Colin Dexter can be seen at the very beginning of the episode only some 19 seconds into the episode. At least I think it’s him as I have watched the episode so many times trying to find him and this is the best I can do as a possible identification. I believe he is the man on the far left talking to the chap in the white vest.


Directed by James Scott. He only directed one episode.

Written by Peter Buckman. He only wrote one episode.

Jag Rating (out of ten)


A young couple on a canal boat discover a body in the water. The body has no head, no arms or legs. (he must have been drunk. Well he was legless wasn’t he? Do I hear groans?) I don’t know if Britain is the only place that uses the colloquialism ‘legless’ for one being drunk. Let me know via the ‘leave a comment’ section at the bottom of the post or on the Facebook page, see link above.

Anyway, back to the synopsis. While Morse are Lewis begin to investigate the murder Morse receives a call from the Master of Beaumont college, Sir Alexander Reece, (Barry Foster), that one of his colleagues, Dr David Kerridge (Tenniel Evans) has gone missing. Are these two events linked? While Morse battles toothache he and Lewis are engulfed in Beaumont College’s petty jealousies and rivalries.

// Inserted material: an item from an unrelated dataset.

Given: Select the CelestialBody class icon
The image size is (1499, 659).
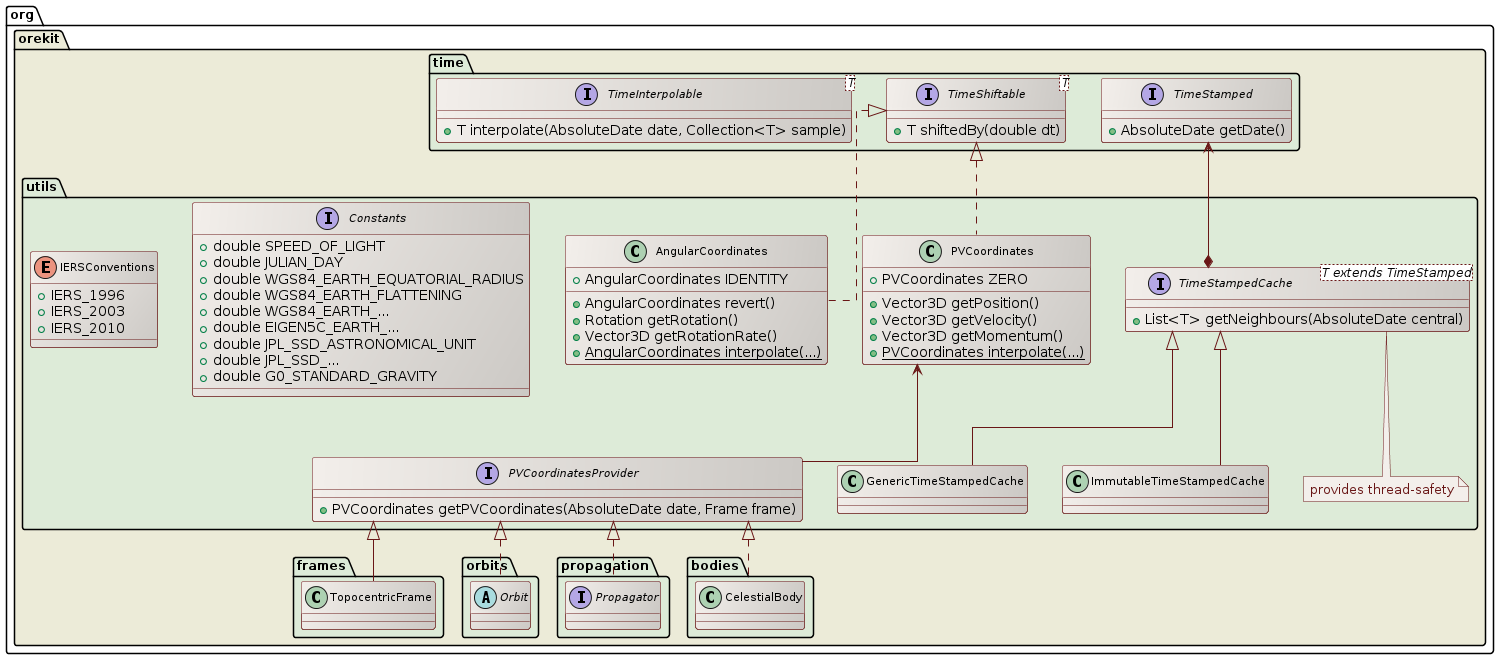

Regarding the episode’s title, we learn from the episode that it relates to a passage in the New Testament, Corinthens 15:25/26/27

“For He must reign until He has put all His enemies under His feet. The last enemy that will be abolished is death. For HE HAS PUT ALL THINGS IN SUBJECTION UNDER HIS FEET. But when He says, “All things are put in subjection,” it is evident that He is excepted who put all things in subjection to Him.…”

It would seem that the line, “The last enemy that will be abolished is death.” has been changed in various editions of the bible. The King James version translates it as, “The last enemy that shall be destroyed is death.” The word abolished appears in the New American Standard bible. The use of the word ‘abolished’ certainly, to me, changes the effect and meaning of the King James version. Interesting, but a theological discussion for another time.


This is a good solid episode but in my opinion not one of the best. But very often not the best in terms of a Morse episode is far better than most of the drivel on TV. The episode is certainly helped by the wonderfully slimy and oily performance of Barry Foster as Sir Alexander Reece.

The episode is also helped by showing the growing respect between Lewis and Morse for each other. I love Morse’s, “Go home to your wife and kiddies, they need you more than I do.” Though Morse moans about Lewis’s need to go home early to babysit every so often he understands that Lewis is more than just his ‘bagman’.

Interestingly we first learn the reason why Morse never finished his degree at Oxford; it was because of a woman. This woman, Susan Fallon, will appear in the excellent episode, Dead on Time; Series 6, episode 1. It would also seem that Morse and Sir Alexander Reece’s palpable mutual dislike for each other stems from an affair of the heart. Her name was Wendy. One gets the impression that Reece ‘stole’ her from Morse.

I read the Morse novels sometime ago and I’m afraid I can’t remember much about the the book the episode is based on, The Riddle of the Third Mile. However, after some research I found the book to be very different from the episode. The writer, Peter Buckman, realized that the TV episode was so far removed from the book that he couldn’t justify using the book’s title.

There is nothing wrong with the episode per se. All the actors are very good especially the stalwart British character actors, Michael Aldridge, Barry Foster and Tenniel Evans. The episode is well written and directed but it just doesn’t come to life for some reason. Maybe it’s because for me it feels a little pedestrian at times, a little too routine. Lewis’s character I also felt took a backward step after his character progression in the last episode, Ghost in the Machine. However, Lewis comes back to the fore in the next episode, Deceived by Flight.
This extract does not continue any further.